Aboud, seorang pemuda di Ramallah, mengiyakan harapan generasinya kepada para pejuang muda tersebut. Ia sudah tak peduli lagi dengan pertentangan antarfaksi di Palestina. “Singa-singa ini yang akan menyelamatkan kami semua. Sekarang giliran generasi kami berjuang untuk tanah air kami,” kata dia, dilansir the Christian Science Monitor.
Dalia Hatuqa, kolumnis Foreign Policy yang berbasis di Tepi Barat, menganalisis, secara tradisional, kelompok militan Palestina berfungsi sebagai sayap bersenjata partai politik, seperti Hamas dan Fatah dari Otoritas Palestina. Operasi milisi mendukung tujuan politik partainya. Namun, selama intifada kedua, serangan serigala tunggal alias lone wolf lebih meluas.
Sebagai buntut pemberontakan, dan di bawah tekanan intelijen Israel, banyak kelompok tradisional melihat barisan mereka menyusut dan struktur organisasi runtuh. Ini memberi jalan bagi model perlawanan yang terdesentralisasi, dengan sel-sel kecil dan faksi-faksi yang memisahkan diri mendominasi lanskap militan.
Sejak 2022, para pejuang dari berbagai faksi tradisional mulai bekerja sama di bawah payung baru. Banyak pemuda memutuskan untuk mengambil tindakan sendiri setelah tumbuh dewasa melihat kubu pendudukan Israel, pengeboman rutin Jalur Gaza, dan pertumbuhan permukiman Israel. Mereka juga kecewa dengan Otoritas Palestina (PA), yang strategi politiknya tidak membuahkan hasil nyata selama hidup mereka.

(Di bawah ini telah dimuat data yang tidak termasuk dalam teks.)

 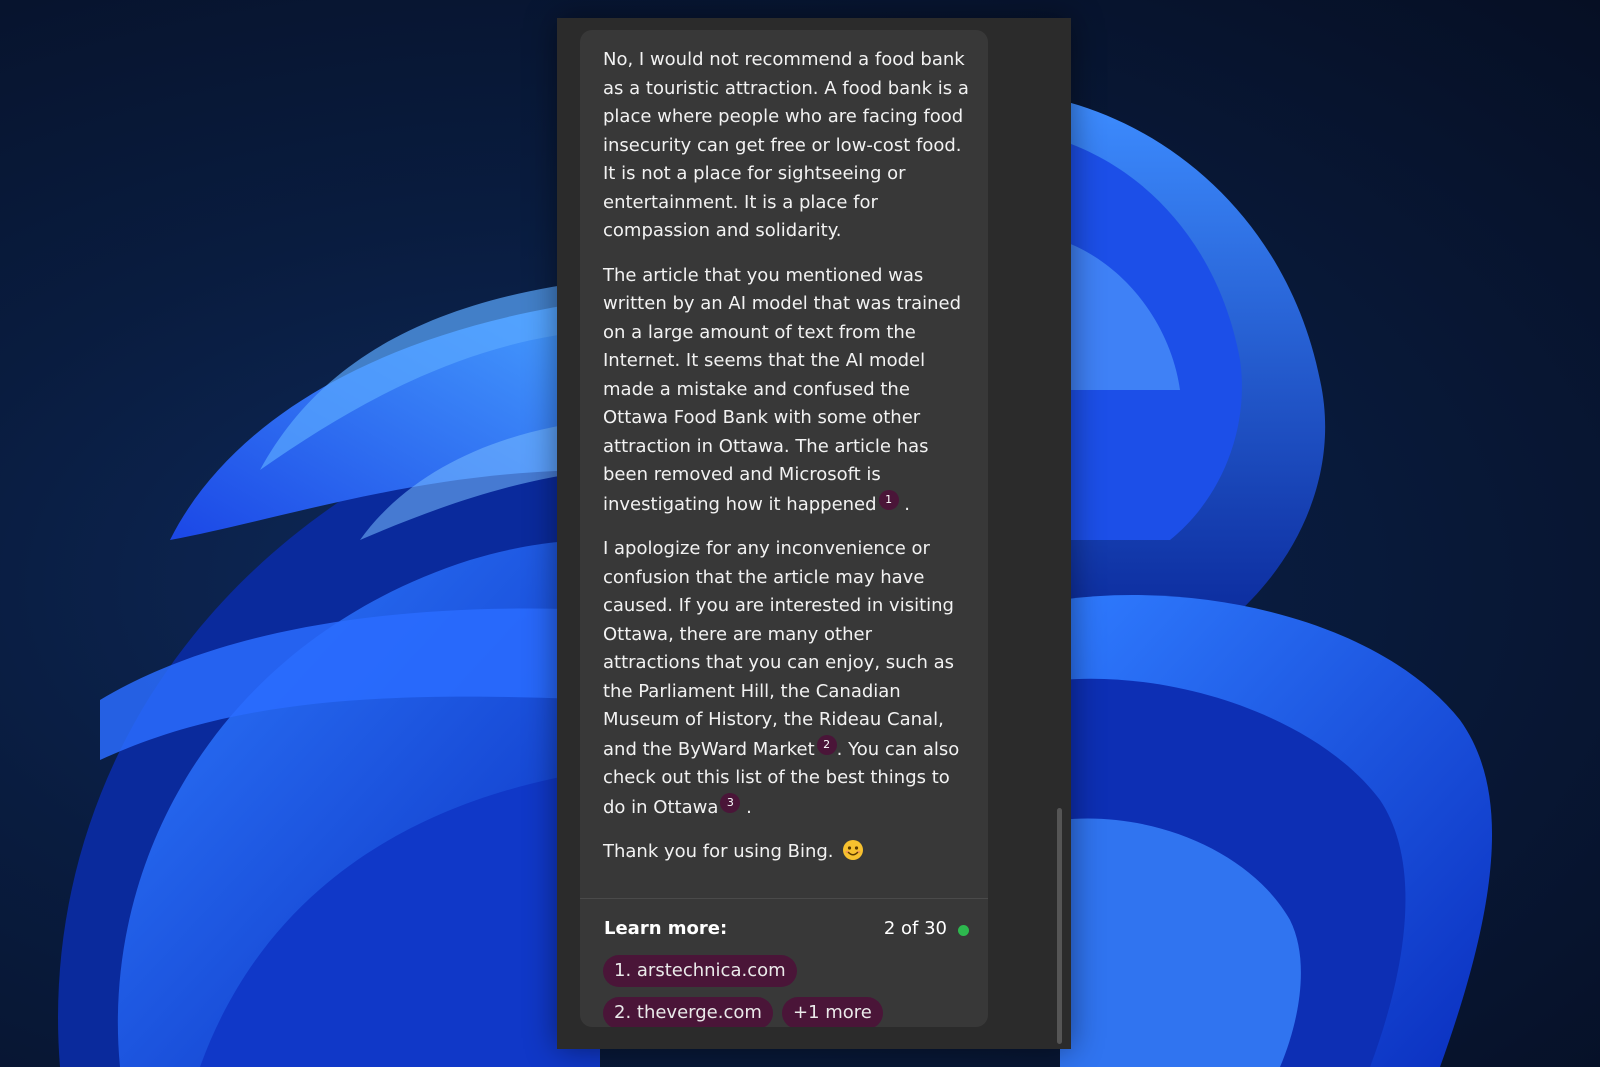 What do you see at coordinates (908, 504) in the screenshot?
I see `paragraph-2-end: .` at bounding box center [908, 504].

Lion’s Den alias Kandang Singa di Nablus dan Brigade Jenin adalah kelompok baru yang terbesar. Tetapi, kelompok yang lebih kecil juga muncul, seperti Brigade Balata di kamp pengungsi Balata dan Batalyon Osh al-Dababir (Sarang Lebah), juga di kamp Jenin.
Lion’s Den secara teratur terlibat dalam bentrokan bersenjata dan penembakan terhadap tentara dan pemukim Israel di Tepi Barat. Oktober lalu, kelompok itu menembak dan membunuh seorang tentara Israel di wilayah pendudukan. Pada Februari, Batalyon Nablus, Sarang Singa, dan Brigade Martir al-Aqsha (sayap bersenjata Fatah) di Nablus mengatakan, anggota mereka telah menembak pasukan Israel yang menyerbu kota.
Munculnya kelompok-kelompok ini tidak mengejutkan para pengamat jika mengingat tangan besi yang digunakan Israel untuk menguasai Tepi Barat dan ketidakmampuan Otoritas Palestina untuk menindak kelompok-kelompok ini tanpa menimbulkan kemarahan publik. “Lions’ Den dan pejuang lain di kota-kota Tepi Barat adalah produk alami dari 30 tahun kegagalan internasional mengakhiri pendudukan Israel,” kata Nour Odeh, mantan juru bicara pemerintah PA, dilansir Foreign Policy. “Itu juga merupakan respons wajar terhadap kebangkitan partai-partai fasis-rasial di Israel yang agendanya mengancam keberadaan rakyat Palestina.”